LOS ANGELES – The Los Angeles County Board of Supervisors voted unanimously Tuesday to launch a child safety campaign in April aimed at reducing the number of drownings, poisonings, traffic deaths and other preventable fatalities.
Supervisors Hilda Solis and Janice Hahn recommended ramping up efforts to educate parents.
“It is absolutely devastating to hear reports of children tragically passing or getting hurt due to preventable accidents,” Solis said. “Our children are our greatest asset, and together, we must look out for them and educate the adults who raise them and keep them safe.”
There are many programs designed to raise awareness of dangers, and yet 70 children died of poisoning, drowned or were killed in traffic collisions in Los Angeles County in 2013, the supervisors said in their motion. More than 1,000 children were hospitalized for the same reasons that year.
Outreach to parents is key, Hahn said, recalling her early childhood, when seat belts weren’t commonly used.
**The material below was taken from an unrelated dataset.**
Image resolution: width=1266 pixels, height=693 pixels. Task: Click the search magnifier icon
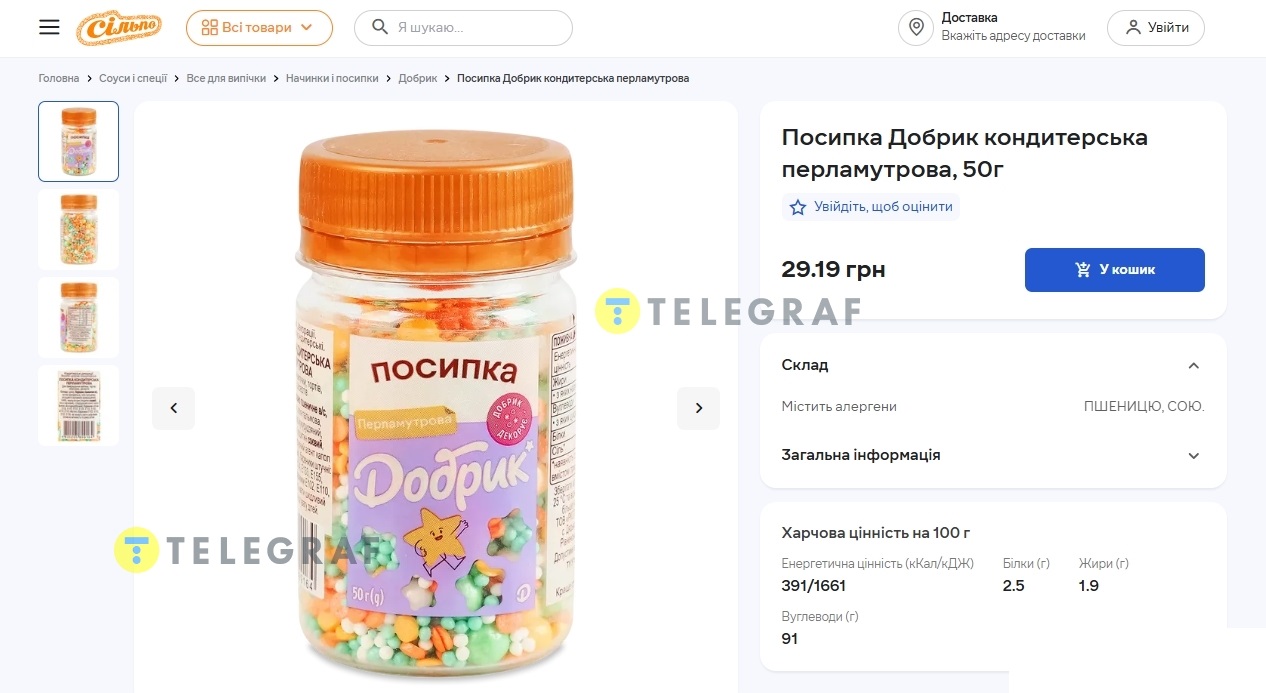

“We will work to educate and raise public awareness among adults on how we can keep our most vulnerable residents safe,” Hahn said.
Work remains to be done to ensure that parents use car seats, put cell phones away while driving and always make sure their kids buckle up. And collisions involving vehicles and children on foot or on bicycles — sometimes run over in their own driveway — remain the leading cause of unintentional child deaths, according to the Inter-Agency Council on Child Abuse and Neglect.
The county will also focus on internet safety, gun safety, bike helmets and safe sleep.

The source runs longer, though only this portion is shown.